=== EXTRACT ===
But that’s crazy. Hydrogen has atomic number 1; its symbol is H; its relative atomic mass really is somewhere near 1.007947. These simple facts have nothing to with Miró, or njr. In fact, if they turn out to be wrong, matters are even worse, because no one except Miró can change them.

For all Fluidinfo’s elegance and power, it encourages information to be ghettoized and personalized even when people are really wanting just to add uncontentious, factual data. In doing so, it makes it hard for others to correct, extend and improve it, and harder for it to be found and used. It’s natural that if you want to know how I rate something, you would look at a tag called njr/rating; but how could you know that you need to look under a user called miro to find information about Hydrogen? It’s a problem.

What if Fluidinfo Were Actually More Like a Wiki?

Fluidinfo comes with a fairly powerful permissions system that allows detailed control over who can read and write each tag and namespace. A tag can be set so that only its owner can write to it, or so that everyone can, or so that only a named set of users can write to it.

This means that Fluidinfo already has a core piece of infrastructure for enabling some wiki-like functionality. At the simplest level, we could have a user whose top-level namespace gave write permission to everyone, and we could augment this with a policy that made that apply recursively to all sub-namespaces and tags under it. Perhaps we would call that user wiki. (I could actually create such a user; or you could; Terrell probably won’t.)

The suggestion would then be that anyone who wanted to publish factual information to Fluidinfo consider defaulting to writing it under the wiki namespace. Instead of

Is that enough?

I confess that if anyone had described Wikipedia to me before it existed, I would have been a naysayer; I would simply never have believed that its anarchical processes could possibly have produced anything of value. Clearly I was wrong; in practice, there is a vast amount of useful information in there, and the level of accuracy of information in Wikipedia is remarkably high.

Wikipedia deals with vandalism largely through the work of humans undoing vandalising changes, often with breathtaking speed. Fluidinfo does not, today, have a mechanism for tracking and reverting changes, though it would clearly be possible to create such a mechanism. (I’m not even sure what transaction records Fluidinfo keeps today, but the great thing about software is that if it doesn’t keep enough today, it could be changed so that it did tomorrow.)
=== DATA EXCERPT ===
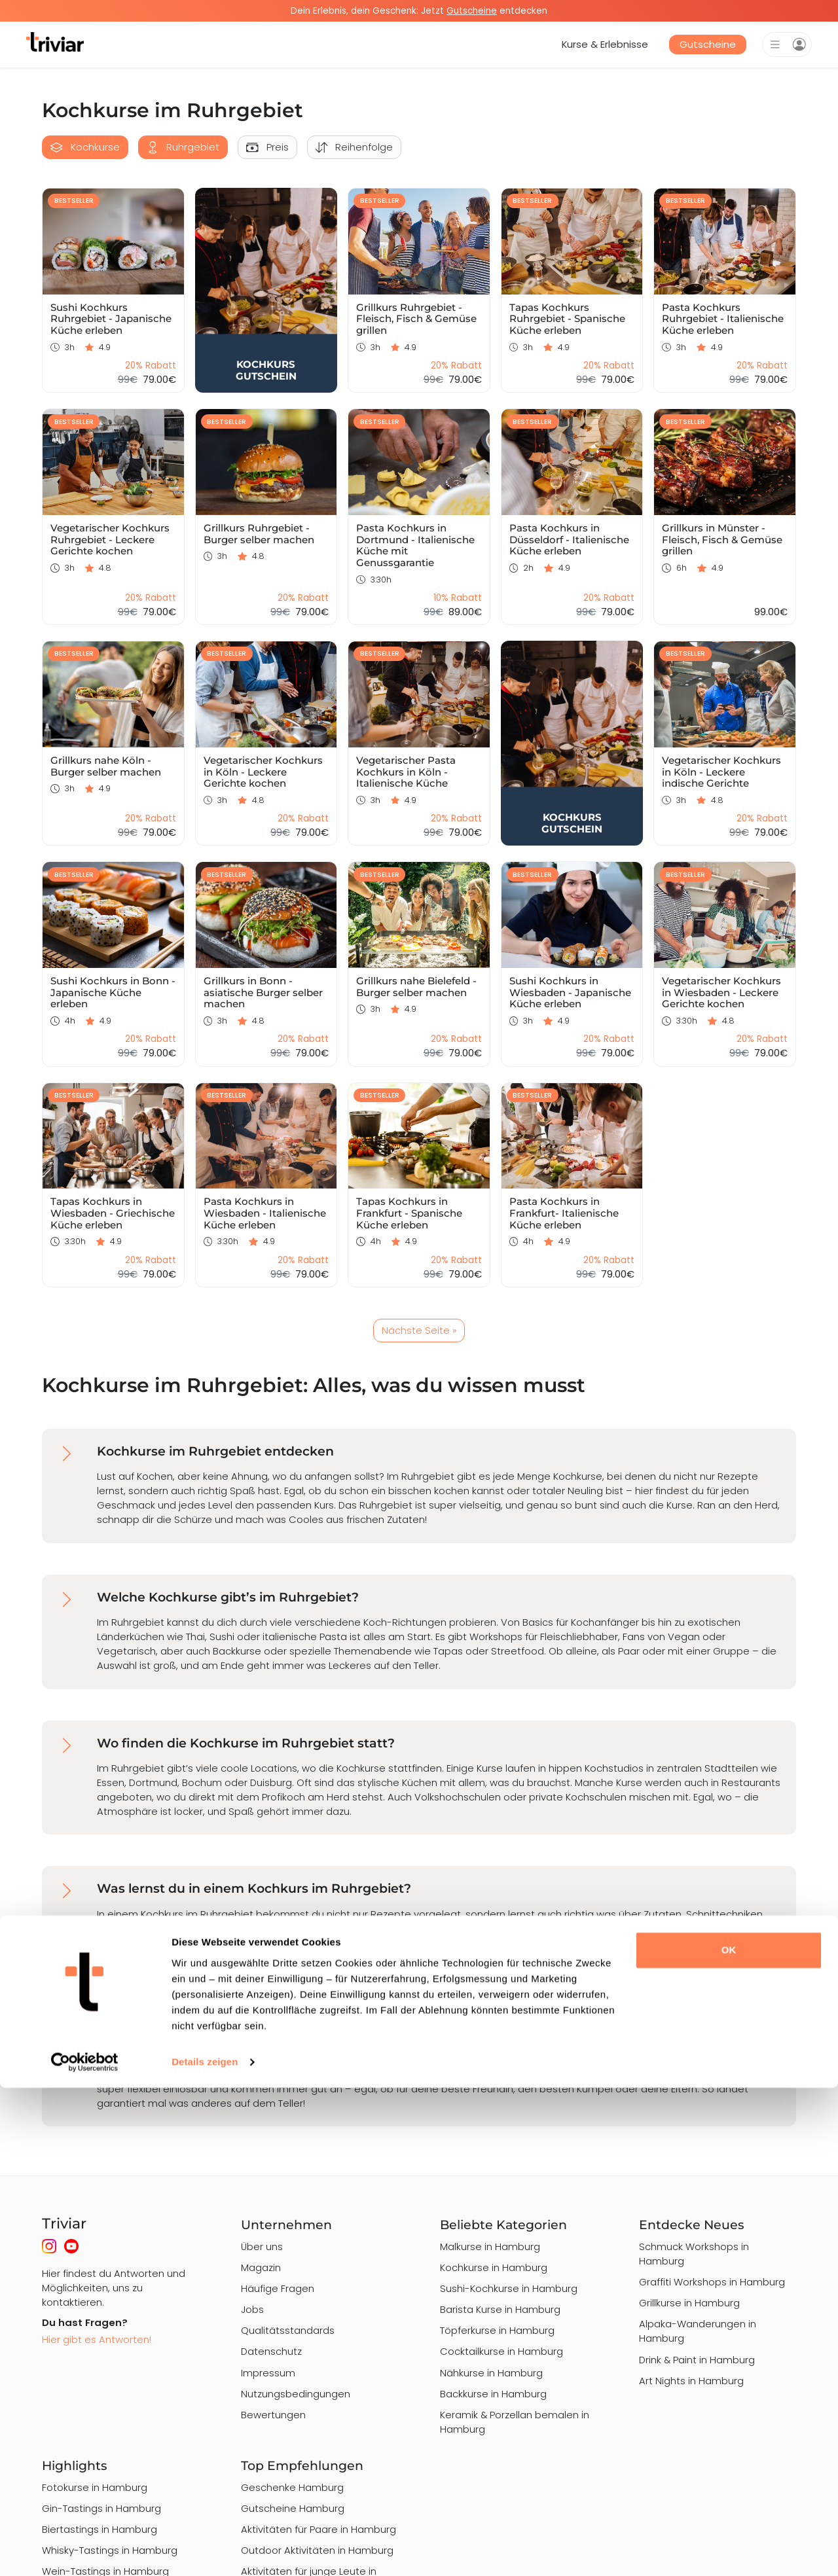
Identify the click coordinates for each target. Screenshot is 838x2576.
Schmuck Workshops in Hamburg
===
◆ **EXERCISE AIM**
Answer these questions about the Fluidinfo text.
1. What atomic number does it give for Hydrogen?
2. What name does it suggest for a user whose top-level namespace gives write permission to everyone?
3. How does Wikipedia mostly deal with vandalism?
The lines come from a different source than the Fluidinfo text.

◆ **RESPONSE**
1. 1
2. wiki
3. Mostly through the work of humans who undo vandalizing changes, often with breathtaking speed.